• _Assignment_
The data must be copied over exactly and in full.

** Extracted records follows **

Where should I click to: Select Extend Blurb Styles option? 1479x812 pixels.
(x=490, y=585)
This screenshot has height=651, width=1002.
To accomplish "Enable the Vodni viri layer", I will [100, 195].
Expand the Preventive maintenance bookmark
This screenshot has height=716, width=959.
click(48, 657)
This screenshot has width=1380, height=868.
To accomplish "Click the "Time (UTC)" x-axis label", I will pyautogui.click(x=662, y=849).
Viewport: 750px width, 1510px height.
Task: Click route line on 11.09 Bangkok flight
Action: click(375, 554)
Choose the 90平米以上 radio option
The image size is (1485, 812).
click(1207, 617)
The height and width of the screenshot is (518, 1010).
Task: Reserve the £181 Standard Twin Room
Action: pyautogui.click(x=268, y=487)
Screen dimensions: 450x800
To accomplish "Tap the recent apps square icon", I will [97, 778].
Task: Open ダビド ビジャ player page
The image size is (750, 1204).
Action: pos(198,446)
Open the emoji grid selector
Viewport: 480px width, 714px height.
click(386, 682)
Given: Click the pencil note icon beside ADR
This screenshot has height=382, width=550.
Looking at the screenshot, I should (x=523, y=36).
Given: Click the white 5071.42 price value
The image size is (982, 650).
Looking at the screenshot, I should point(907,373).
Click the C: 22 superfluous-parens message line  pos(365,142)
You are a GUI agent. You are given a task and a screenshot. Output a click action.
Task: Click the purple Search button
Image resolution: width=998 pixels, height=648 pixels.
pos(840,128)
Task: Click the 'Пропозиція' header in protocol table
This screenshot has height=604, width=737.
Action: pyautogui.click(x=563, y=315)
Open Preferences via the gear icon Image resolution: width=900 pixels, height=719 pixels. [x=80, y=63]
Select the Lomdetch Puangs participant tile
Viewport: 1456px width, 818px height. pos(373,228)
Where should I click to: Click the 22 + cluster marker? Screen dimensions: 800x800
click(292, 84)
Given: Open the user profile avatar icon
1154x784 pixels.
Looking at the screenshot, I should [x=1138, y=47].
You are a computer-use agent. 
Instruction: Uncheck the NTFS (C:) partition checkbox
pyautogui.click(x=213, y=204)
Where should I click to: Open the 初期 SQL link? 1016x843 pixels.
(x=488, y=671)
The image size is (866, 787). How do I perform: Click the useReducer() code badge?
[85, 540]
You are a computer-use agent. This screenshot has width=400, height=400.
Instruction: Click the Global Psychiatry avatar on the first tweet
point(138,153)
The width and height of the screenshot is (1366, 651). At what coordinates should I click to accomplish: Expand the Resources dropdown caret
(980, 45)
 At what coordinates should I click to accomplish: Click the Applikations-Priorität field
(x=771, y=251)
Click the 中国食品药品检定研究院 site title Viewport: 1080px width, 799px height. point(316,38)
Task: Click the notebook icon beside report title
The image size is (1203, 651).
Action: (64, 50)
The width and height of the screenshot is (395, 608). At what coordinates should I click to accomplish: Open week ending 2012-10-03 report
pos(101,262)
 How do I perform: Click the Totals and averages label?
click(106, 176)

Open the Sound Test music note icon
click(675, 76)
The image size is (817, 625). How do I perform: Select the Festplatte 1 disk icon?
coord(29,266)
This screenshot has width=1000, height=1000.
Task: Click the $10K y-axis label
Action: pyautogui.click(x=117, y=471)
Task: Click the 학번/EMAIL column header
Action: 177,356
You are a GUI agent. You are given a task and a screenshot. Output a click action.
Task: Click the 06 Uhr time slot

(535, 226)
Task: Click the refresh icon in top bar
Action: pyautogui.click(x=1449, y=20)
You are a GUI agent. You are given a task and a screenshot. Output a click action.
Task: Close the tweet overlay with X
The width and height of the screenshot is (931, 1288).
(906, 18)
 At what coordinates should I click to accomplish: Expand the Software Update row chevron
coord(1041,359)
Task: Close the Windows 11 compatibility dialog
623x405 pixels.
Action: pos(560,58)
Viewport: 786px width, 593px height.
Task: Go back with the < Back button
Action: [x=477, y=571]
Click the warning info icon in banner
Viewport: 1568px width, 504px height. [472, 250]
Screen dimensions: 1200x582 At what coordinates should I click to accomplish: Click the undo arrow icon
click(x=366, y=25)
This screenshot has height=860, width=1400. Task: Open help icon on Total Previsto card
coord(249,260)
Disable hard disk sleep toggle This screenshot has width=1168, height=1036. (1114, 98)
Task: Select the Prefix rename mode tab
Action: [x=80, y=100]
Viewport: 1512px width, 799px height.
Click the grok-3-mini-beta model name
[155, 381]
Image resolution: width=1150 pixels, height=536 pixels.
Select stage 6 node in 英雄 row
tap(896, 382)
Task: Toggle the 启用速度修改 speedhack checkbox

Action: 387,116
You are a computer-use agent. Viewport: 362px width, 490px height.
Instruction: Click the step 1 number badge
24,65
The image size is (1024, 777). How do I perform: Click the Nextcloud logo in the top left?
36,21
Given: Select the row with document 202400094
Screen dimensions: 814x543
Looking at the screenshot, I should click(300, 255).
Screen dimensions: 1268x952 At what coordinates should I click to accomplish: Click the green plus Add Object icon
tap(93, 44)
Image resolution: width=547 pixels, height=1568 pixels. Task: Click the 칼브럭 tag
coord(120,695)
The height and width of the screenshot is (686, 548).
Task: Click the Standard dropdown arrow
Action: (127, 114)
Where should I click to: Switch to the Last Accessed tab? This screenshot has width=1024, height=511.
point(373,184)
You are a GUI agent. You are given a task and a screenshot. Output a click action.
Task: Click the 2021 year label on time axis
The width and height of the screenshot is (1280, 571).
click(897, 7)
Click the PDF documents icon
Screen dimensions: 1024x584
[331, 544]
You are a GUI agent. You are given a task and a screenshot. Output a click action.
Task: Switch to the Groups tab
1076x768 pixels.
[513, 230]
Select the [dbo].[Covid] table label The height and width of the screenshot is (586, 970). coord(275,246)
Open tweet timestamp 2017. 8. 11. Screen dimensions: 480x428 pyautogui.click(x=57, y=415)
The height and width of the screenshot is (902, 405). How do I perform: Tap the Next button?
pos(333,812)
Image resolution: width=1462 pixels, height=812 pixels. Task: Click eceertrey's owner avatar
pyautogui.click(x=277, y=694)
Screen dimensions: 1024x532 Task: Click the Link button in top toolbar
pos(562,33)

** End of Extracted records **

• _Answer box_
Where should I click to: Select Extend Blurb Styles option? 1479x812 pixels.
(x=490, y=585)
This screenshot has height=651, width=1002.
To accomplish "Enable the Vodni viri layer", I will [100, 195].
Expand the Preventive maintenance bookmark
This screenshot has height=716, width=959.
click(48, 657)
This screenshot has width=1380, height=868.
To accomplish "Click the "Time (UTC)" x-axis label", I will pyautogui.click(x=662, y=849).
Viewport: 750px width, 1510px height.
Task: Click route line on 11.09 Bangkok flight
Action: click(375, 554)
Choose the 90平米以上 radio option
The image size is (1485, 812).
click(1207, 617)
The height and width of the screenshot is (518, 1010).
Task: Reserve the £181 Standard Twin Room
Action: pyautogui.click(x=268, y=487)
Screen dimensions: 450x800
To accomplish "Tap the recent apps square icon", I will [97, 778].
Task: Open ダビド ビジャ player page
The image size is (750, 1204).
Action: pos(198,446)
Open the emoji grid selector
Viewport: 480px width, 714px height.
click(386, 682)
Given: Click the pencil note icon beside ADR
This screenshot has height=382, width=550.
Looking at the screenshot, I should (x=523, y=36).
Given: Click the white 5071.42 price value
The image size is (982, 650).
Looking at the screenshot, I should point(907,373).
Click the C: 22 superfluous-parens message line  pos(365,142)
You are a GUI agent. You are given a task and a screenshot. Output a click action.
Task: Click the purple Search button
Image resolution: width=998 pixels, height=648 pixels.
pos(840,128)
Task: Click the 'Пропозиція' header in protocol table
This screenshot has height=604, width=737.
Action: pyautogui.click(x=563, y=315)
Open Preferences via the gear icon Image resolution: width=900 pixels, height=719 pixels. [x=80, y=63]
Select the Lomdetch Puangs participant tile
Viewport: 1456px width, 818px height. pos(373,228)
Where should I click to: Click the 22 + cluster marker? Screen dimensions: 800x800
click(292, 84)
Given: Open the user profile avatar icon
1154x784 pixels.
Looking at the screenshot, I should [x=1138, y=47].
You are a computer-use agent. 
Instruction: Uncheck the NTFS (C:) partition checkbox
pyautogui.click(x=213, y=204)
Where should I click to: Open the 初期 SQL link? 1016x843 pixels.
(x=488, y=671)
The image size is (866, 787). How do I perform: Click the useReducer() code badge?
[85, 540]
You are a computer-use agent. This screenshot has width=400, height=400.
Instruction: Click the Global Psychiatry avatar on the first tweet
point(138,153)
The width and height of the screenshot is (1366, 651). At what coordinates should I click to accomplish: Expand the Resources dropdown caret
(980, 45)
 At what coordinates should I click to accomplish: Click the Applikations-Priorität field
(x=771, y=251)
Click the 中国食品药品检定研究院 site title Viewport: 1080px width, 799px height. point(316,38)
Task: Click the notebook icon beside report title
The image size is (1203, 651).
Action: (64, 50)
The width and height of the screenshot is (395, 608). At what coordinates should I click to accomplish: Open week ending 2012-10-03 report
pos(101,262)
 How do I perform: Click the Totals and averages label?
click(106, 176)

Open the Sound Test music note icon
click(675, 76)
The image size is (817, 625). How do I perform: Select the Festplatte 1 disk icon?
coord(29,266)
This screenshot has width=1000, height=1000.
Task: Click the $10K y-axis label
Action: pyautogui.click(x=117, y=471)
Task: Click the 학번/EMAIL column header
Action: 177,356
You are a GUI agent. You are given a task and a screenshot. Output a click action.
Task: Click the 06 Uhr time slot

(535, 226)
Task: Click the refresh icon in top bar
Action: pyautogui.click(x=1449, y=20)
You are a GUI agent. You are given a task and a screenshot. Output a click action.
Task: Close the tweet overlay with X
The width and height of the screenshot is (931, 1288).
(906, 18)
 At what coordinates should I click to accomplish: Expand the Software Update row chevron
coord(1041,359)
Task: Close the Windows 11 compatibility dialog
623x405 pixels.
Action: pos(560,58)
Viewport: 786px width, 593px height.
Task: Go back with the < Back button
Action: [x=477, y=571]
Click the warning info icon in banner
Viewport: 1568px width, 504px height. [472, 250]
Screen dimensions: 1200x582 At what coordinates should I click to accomplish: Click the undo arrow icon
click(x=366, y=25)
This screenshot has height=860, width=1400. Task: Open help icon on Total Previsto card
coord(249,260)
Disable hard disk sleep toggle This screenshot has width=1168, height=1036. (1114, 98)
Task: Select the Prefix rename mode tab
Action: [x=80, y=100]
Viewport: 1512px width, 799px height.
Click the grok-3-mini-beta model name
[155, 381]
Image resolution: width=1150 pixels, height=536 pixels.
Select stage 6 node in 英雄 row
tap(896, 382)
Task: Toggle the 启用速度修改 speedhack checkbox

Action: 387,116
You are a computer-use agent. Viewport: 362px width, 490px height.
Instruction: Click the step 1 number badge
24,65
The image size is (1024, 777). How do I perform: Click the Nextcloud logo in the top left?
36,21
Given: Select the row with document 202400094
Screen dimensions: 814x543
Looking at the screenshot, I should click(300, 255).
Screen dimensions: 1268x952 At what coordinates should I click to accomplish: Click the green plus Add Object icon
tap(93, 44)
Image resolution: width=547 pixels, height=1568 pixels. Task: Click the 칼브럭 tag
coord(120,695)
The height and width of the screenshot is (686, 548).
Task: Click the Standard dropdown arrow
Action: (127, 114)
Where should I click to: Switch to the Last Accessed tab? This screenshot has width=1024, height=511.
point(373,184)
You are a GUI agent. You are given a task and a screenshot. Output a click action.
Task: Click the 2021 year label on time axis
The width and height of the screenshot is (1280, 571).
click(897, 7)
Click the PDF documents icon
Screen dimensions: 1024x584
[331, 544]
You are a GUI agent. You are given a task and a screenshot. Output a click action.
Task: Switch to the Groups tab
1076x768 pixels.
[513, 230]
Select the [dbo].[Covid] table label The height and width of the screenshot is (586, 970). coord(275,246)
Open tweet timestamp 2017. 8. 11. Screen dimensions: 480x428 pyautogui.click(x=57, y=415)
The height and width of the screenshot is (902, 405). How do I perform: Tap the Next button?
pos(333,812)
Image resolution: width=1462 pixels, height=812 pixels. Task: Click eceertrey's owner avatar
pyautogui.click(x=277, y=694)
Screen dimensions: 1024x532 Task: Click the Link button in top toolbar
pos(562,33)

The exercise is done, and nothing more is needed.